Rano gdy idziemy pakować bagaż na motocykle czeka na nas niespodzianka-mrówki wędrowniczki upodobały sobie motocykl Adama więc zamiat pakować rzeczy na moto musieliśmy wypakowac wszystko i wymordować pasażerów na gapę.
Czwartek spędzamy przemierzając środkową Hipszpanię, widoki wspaniałe-góry, pustynie, gorąco i upalnie na przemian…
Udaje nam się dojechać do Tarify, gdzie noc spędzamy na kempingu dla kite surferów. Plaża jest wspaniala, zachód słonca bajeczny a w odległości 15 km widać już Afrykę. Jedyny minus jest taki, że jazda motocyklem to walka o zycie…wieje bardziej niż w kieleckim.
Noc również nie jest spokojna, wieje jeszcze bardziej a fale dochodzą prawie do kempingu. Plaża po której dzień wcześniej spacerowaliśmy znalazła się pod wodą i o poranku gdzieniegdzie woda jeszcze stała.
Cofamy się do Algeciras w poszukiwaniu biletów na prom, po małym błądzeniu trafiamy do małej agencji, gdzie sympatyczna pani sprzedaje nam bilety i wypełnia dokumenty dotyczące motocykli dołącza formularze do wypelnienia na promie oraz informuje nas że mamy 10 minut do odpłynięcia i że jak się sprężymy to zdążymy. Jak powiedziała tak zrobiliśmy - jako ostatni wjechaliśmy i platformy poszły w górę. Nastepnie szybka odprawa na statku, zakupy odkażacza w bezcłowym, szybka cola i…
dobijamy do brzegu…
Wyjazd z promu i konsternacja gdzie dalej…
Tanger-Med to duży port i nic poza… chwila zastanowienia i jazda tam gdzie wszyscy…
Na odprawie zostajemy obsłużeni poza kolejnością co nie bardzo podoba się jednemu z czekających Marokańczyków z autem na francuskich numerach rejestracyjnych.

....

→ **Polecenie**
Zwróć całą powyższą relację z motocyklowej podróży przez Hiszpanię do Maroka, słowo w słowo i bez żadnych zmian.

→ **Wiersze danych**
....

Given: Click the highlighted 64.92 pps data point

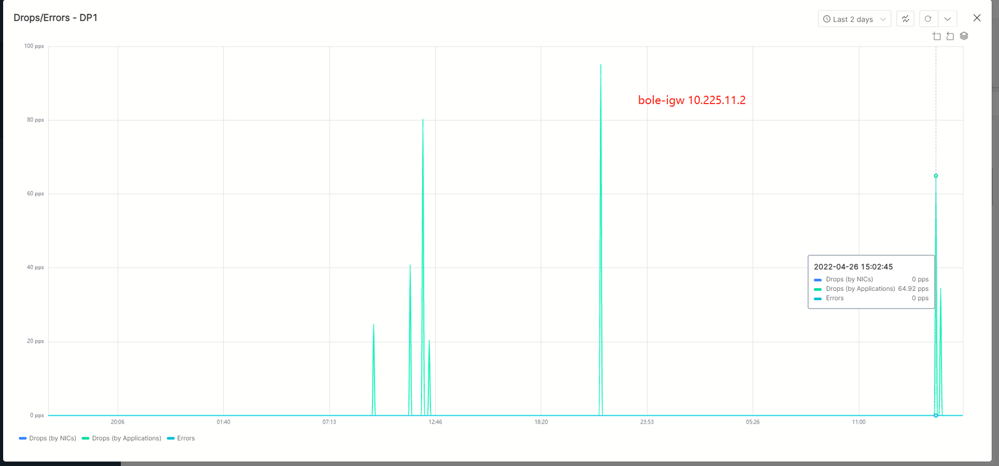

....

→ **Rozwiązane zadanie**
Rano gdy idziemy pakować bagaż na motocykle czeka na nas niespodzianka-mrówki wędrowniczki upodobały sobie motocykl Adama więc zamiat pakować rzeczy na moto musieliśmy wypakowac wszystko i wymordować pasażerów na gapę.
Czwartek spędzamy przemierzając środkową Hipszpanię, widoki wspaniałe-góry, pustynie, gorąco i upalnie na przemian…
Udaje nam się dojechać do Tarify, gdzie noc spędzamy na kempingu dla kite surferów. Plaża jest wspaniala, zachód słonca bajeczny a w odległości 15 km widać już Afrykę. Jedyny minus jest taki, że jazda motocyklem to walka o zycie…wieje bardziej niż w kieleckim.
Noc również nie jest spokojna, wieje jeszcze bardziej a fale dochodzą prawie do kempingu. Plaża po której dzień wcześniej spacerowaliśmy znalazła się pod wodą i o poranku gdzieniegdzie woda jeszcze stała.
Cofamy się do Algeciras w poszukiwaniu biletów na prom, po małym błądzeniu trafiamy do małej agencji, gdzie sympatyczna pani sprzedaje nam bilety i wypełnia dokumenty dotyczące motocykli dołącza formularze do wypelnienia na promie oraz informuje nas że mamy 10 minut do odpłynięcia i że jak się sprężymy to zdążymy. Jak powiedziała tak zrobiliśmy - jako ostatni wjechaliśmy i platformy poszły w górę. Nastepnie szybka odprawa na statku, zakupy odkażacza w bezcłowym, szybka cola i…
dobijamy do brzegu…
Wyjazd z promu i konsternacja gdzie dalej…
Tanger-Med to duży port i nic poza… chwila zastanowienia i jazda tam gdzie wszyscy…
Na odprawie zostajemy obsłużeni poza kolejnością co nie bardzo podoba się jednemu z czekających Marokańczyków z autem na francuskich numerach rejestracyjnych.